### Short task A
Summarize the HIPE call for participation in two sentences.
### Short task B
Pick up the HIPE call for participation after its final sentence and continue it.

### Excerpt provided
HIPE Shared Task - Second Call for Participation and Training Set Release v1.0 (apologies for cross-postings)

==== HIPE: Identifying Historical People, Places and other Entities. Website: https://impresso.github.io/CLEF-HIPE-2020/ Tasks: NERC and Entity Linking on historical newspapers in French, German and English. Registration: http://clef2020-labs-registration.dei.unipd.it/ (until 26 April 2020) Evaluation period: 27-30 April 2020 Workshop venue: during CLEF conference<https://clef2020.clef-initiative.eu/>, 22-25 September 2020 2020, Greece. Twitter: @ImpressoProject<https://twitter.com/ImpressoProject/> / #HIPE / @clef_initiative<https://twitter.com/clef_initiative> / #clef2020 ====

Call for Participation We invite participation in the HIPE shared task on NE processing as part of CLEF 2020 Evaluation Labs. In the context of massive digitization of historical documents, the objective of this shared task is to assess and advance the development of robust named entity processing systems able to deal with challenging, multilingual, diachronic historical material, thereby supporting information extraction and text understanding of cultural heritage data.

Results of participating teams will appear in the working notes proceedings, published by CEUR Workshop<http://ceur-ws.org/> Proceedings and be presented in the CLEF conference in Sept 2020.

Tasks 1. Named Entity Recognition and Classification (coarse and fine-grained) 2. Entity Linking

Data The data consists of historical newspaper articles in French, German and American English originating from Swiss, Luxembourgish and American digitized newspaper archives and selected on a diachronic basis. The time span of the whole corpus goes from 1798 until 2018.

### Recorded information
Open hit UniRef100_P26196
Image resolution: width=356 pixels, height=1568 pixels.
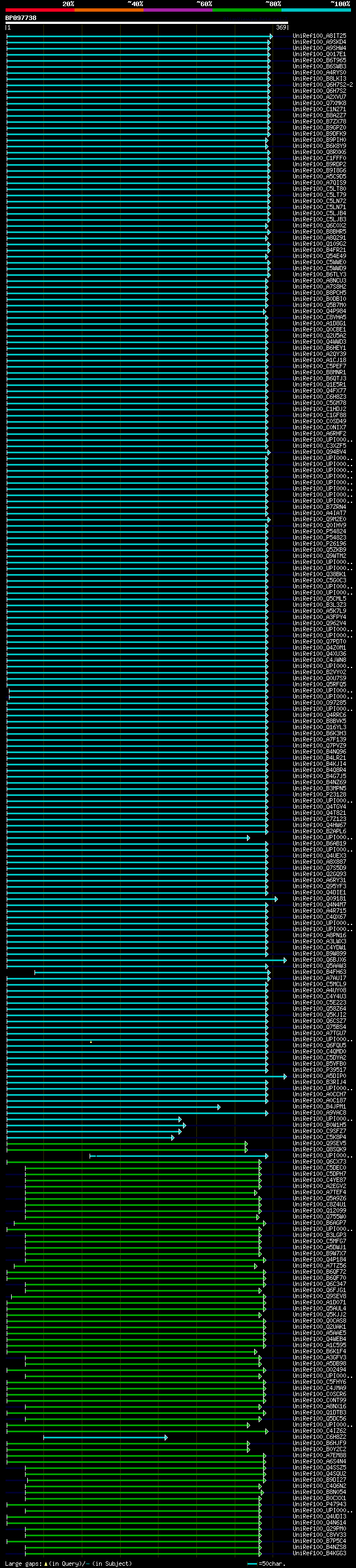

### Exercise output A
HIPE is a CLEF 2020 shared task that invites participants to build robust systems for named entity recognition and classification and for entity linking on historical newspapers in French, German and English. Its data comes from Swiss, Luxembourgish and American digitized newspaper archives spanning 1798 to 2018, and the teams' results will be published in the CEUR Workshop Proceedings and presented at the CLEF conference in September 2020.

### Exercise output B
We are happy to announce the data release v1.0<https://github.com/impresso/CLEF-HIPE-2020/tree/master/data> with training and dev sets for French and German, and dev set for English (ca 24k mentions and linked entities). For statistics about the data, please visit the data page<https://impresso.github.io/CLEF-HIPE-2020//datasets.html> of the HIPE website.

Scorer The HIPE Scorer is available here: https://github.com/impresso/CLEF-HIPE-2020-scorer

Information about evaluation metrics are available on the website and in the Participation Guidelines<https://zenodo.org/record/3677171> v1.1.

Complementary data We will soon release monolingual word embeddings computed on the material of the historical newspapers the HIPE data was sampled from.

Important dates (updated) 27 April 2020, 09:00 CET: test data release for bundle 1 to 4; 30 April 2020, 23:59 CET: bundle 1 to 4 system responses due; 06 May 2020, 21:00 CET: test data release for bundle 5 (=with mention boundaries); 08 May 2020, 12:00 CET: publication of results for bundle 1-4; 09 May 2020, 23.59 CET: bundle 5 system responses due; 12 May 2020, 12:00 CET: publication of results for bundle 5; 24 May 2020: Submission of participant papers; 14 June 2020: Notification of acceptance of participant papers; 28 June 2020: Camera-ready copy of participant papers; 17-22 July 2020: CEUR-WS participant paper preview for checking by authors and lab organizers; 22-25 Sept 2020: CLEF 2020 Conference in Thessaloniki, Greece.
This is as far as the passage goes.